Introduction to MLR

Introduction

Multiple linear regression (MLR) attempts to model the relationship between two or more explanatory variables. Explanatory variables are also called predictor variables. In MLR, the outcome variable is explained by fitting a linear equation to the observed data. Every value of the predictor variable x is associated with a value of the outcome variable y.

Regression models are extensions of the classic y = mx + b linear equation for a straight line, where y is the value of the outcome variable, m is the slope of the relationship between x and y, and b is the intercept. This reading uses different notation for the same linear equation, but it is the same concept. The figure below shows the notation for single predictor regression model. It also extends the linear model to include multiple predictors instead of one predictor.

Figure 6.1: Components of Multiple Linear Regression Equation

An important difference between perfect lines and the models we usually create is that our models typically are not perfect straight lines. Instead, there are scattered values that we hope are approximated by linear relationships between the outcome and predictor variables.
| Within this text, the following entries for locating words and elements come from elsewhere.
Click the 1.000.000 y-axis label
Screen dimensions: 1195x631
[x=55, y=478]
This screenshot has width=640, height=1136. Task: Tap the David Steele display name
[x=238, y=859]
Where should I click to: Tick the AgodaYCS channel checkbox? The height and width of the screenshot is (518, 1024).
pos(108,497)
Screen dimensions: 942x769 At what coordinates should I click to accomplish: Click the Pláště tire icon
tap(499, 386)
The part of the outcome values that are not explained by the systematic portion of the model are called errors or residuals. That is, the residuals or error is what is left that is not explained by the model.

Inferential Statistics vs. Predictive Modeling

Multiple linear regression has a long history of being used in inferential statistics. MLR models used in inferential statistics are designed primarily to explain rather than predict. The main purpose of creating MLR models in inferential statistics is to fit a model that accurately explains the relationship between the predictors and the outcome variable. The goal is to provide accurate descriptions of the regression coefficients and to estimate the confidence intervals around those coefficients.
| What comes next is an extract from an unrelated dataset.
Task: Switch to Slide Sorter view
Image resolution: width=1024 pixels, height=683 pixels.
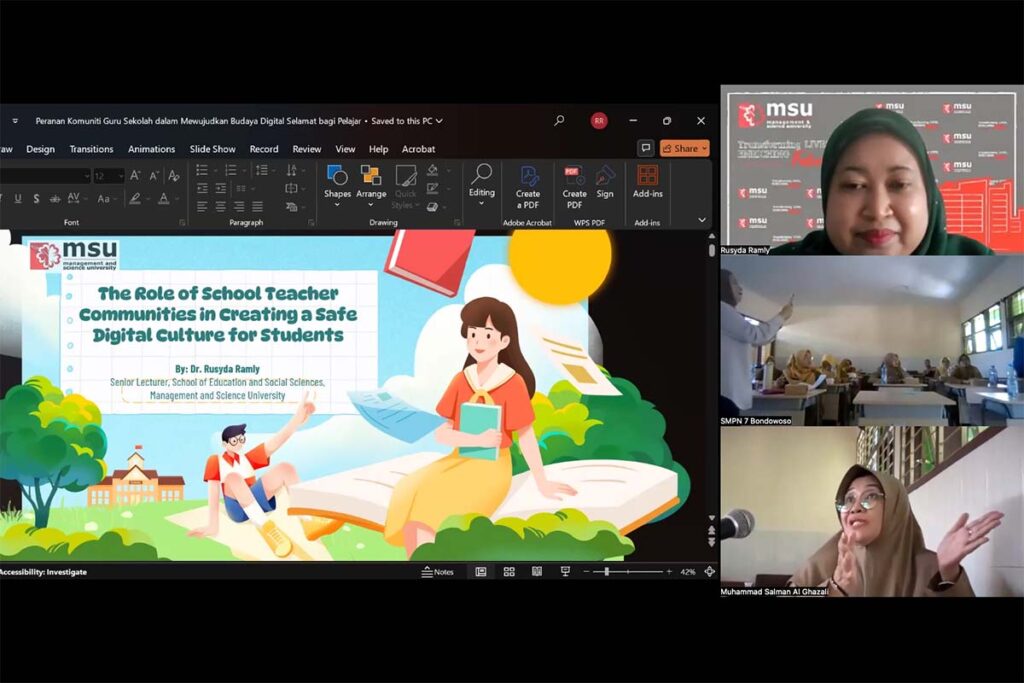Action: (509, 571)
Conversely, in predictive modeling the primary purpose of the model is to create a model that can do a good job of predicting the outcome variable. Explanation is an important but secondary objective. It is more important to come up with accurate predictions than to provide exact estimates of the coefficients and confidence intervals for those coefficients. This is not to say that getting useful estimates of coefficients is not important in predictive modeling, but obtaining useful estimates of the coefficients is a secondary benefit of the modeling process.
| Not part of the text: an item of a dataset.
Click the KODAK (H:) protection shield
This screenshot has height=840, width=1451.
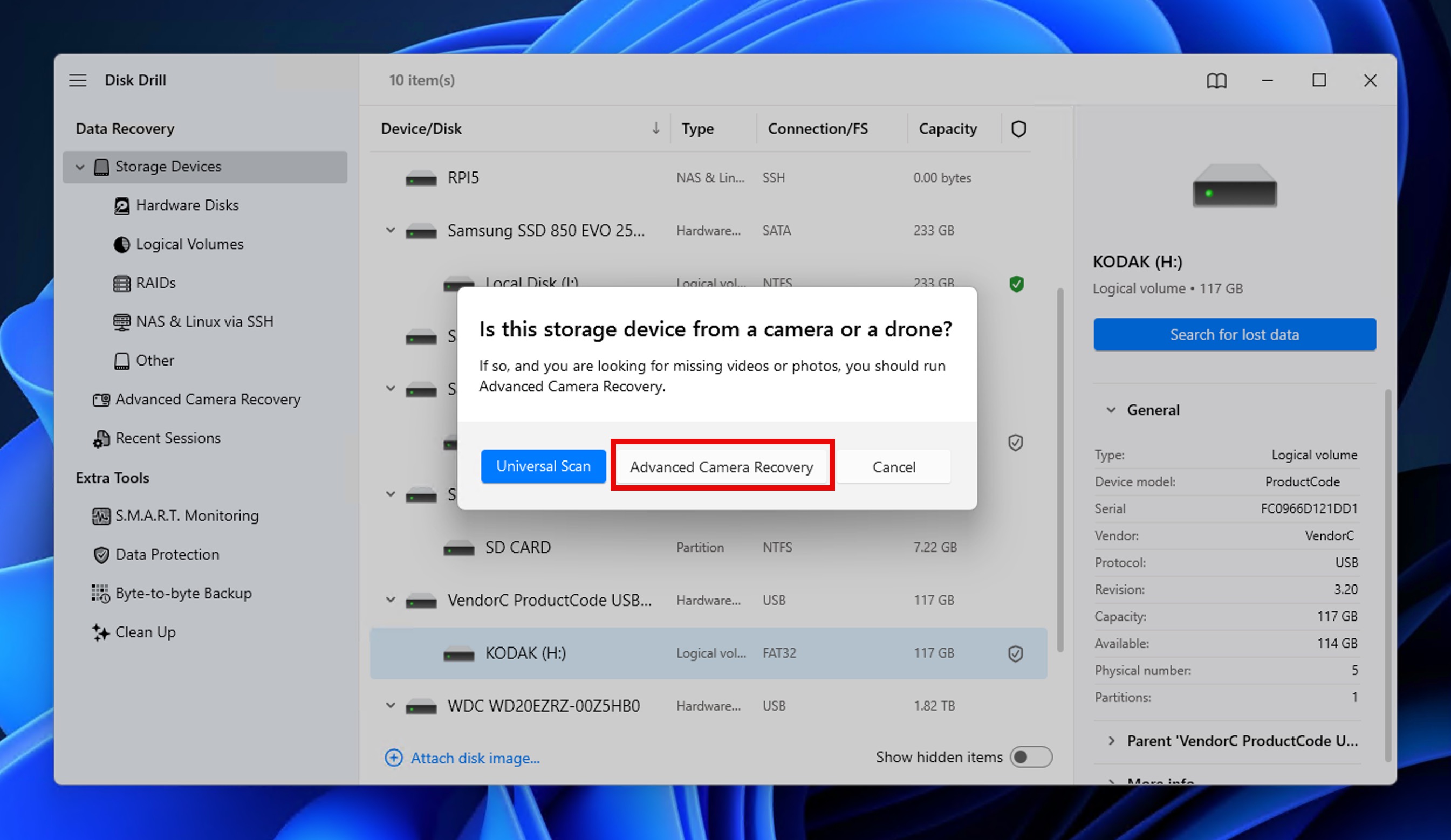click(1015, 653)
In inferential statistics, there are a number of assumptions that the data must fit to be able make valid estimates of confidence intervals around regression coefficients. Failure to meet these assumptions means that you cannot make valid inferences about the width of the confidence intervals. In predictive modeling, we typically do not define confidence intervals around the regression coefficients. Therefore, we are less concerned about making sure that every assumption is met.

Finally, with inferential statistics, you never know if your coefficients are correct because you use all of your data to train the model. Inferential statistics were developed at time where data was rare and expensive. Therefore, the objective was to use a small sample and make educated estimates of what the actual coefficients are for the larger population.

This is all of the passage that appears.